The wound eventually led to the amputation of his leg and bound him to use crutches for the rest of his life. For his physical recovery, he transferred into a hospital at West Point, Georgia, and was still there when he received a promotion to brigadier general on February 23, 1864. Though his brigade was renamed to Tyler's Brigade, he never commanded the unit in the field. Instead he stayed in Georgia and later in 1864 commanded a camp near Macon where dismounted cavalrymen, stragglers and shirkers were organized into infantry. When the area was evacuated in late 1864 Tyler returned to West Point as commander of Fort Tyler, a small square earthwork with two field guns and a large 32-pounder gun. He held the position during winter, guarding the railroad bridges over the Chattahoochee River with a small detachment of convalescent soldiers, invalids and militiamen.

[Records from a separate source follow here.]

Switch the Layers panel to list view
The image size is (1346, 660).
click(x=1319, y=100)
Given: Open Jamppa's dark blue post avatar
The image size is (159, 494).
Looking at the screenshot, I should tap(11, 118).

===Battle of West Point===
On the morning of April 16, 1865, seven days after Robert E. Lee's surrender, one of the brigades of Wilson's Cavalry Corps, commanded by Colonel Oscar Hugh La Grange and accompanied by a battery of artillery, attacked Fort Tyler. The battle raged on through most of the day as the outnumbered Confederates under command of General Tyler attempted to hold their fort. Around noon, during a stalemate, Tyler looked out onto the battlefield and was shot by a sniper positioned in a nearby cottage – which Tyler had refused to burn earlier because he knew the owner and did not believe the person could afford the loss. Reputedly another soldier shot at the same time, splitting his crutches.

General Tyler is buried on the Fort Tyler Cemetery at West Point, like the other fallen defenders of Fort Tyler. He rests in a joint grave together with a longtime friend, Captain Celestino Gonzalez of the 1st Florida Infantry Regiment.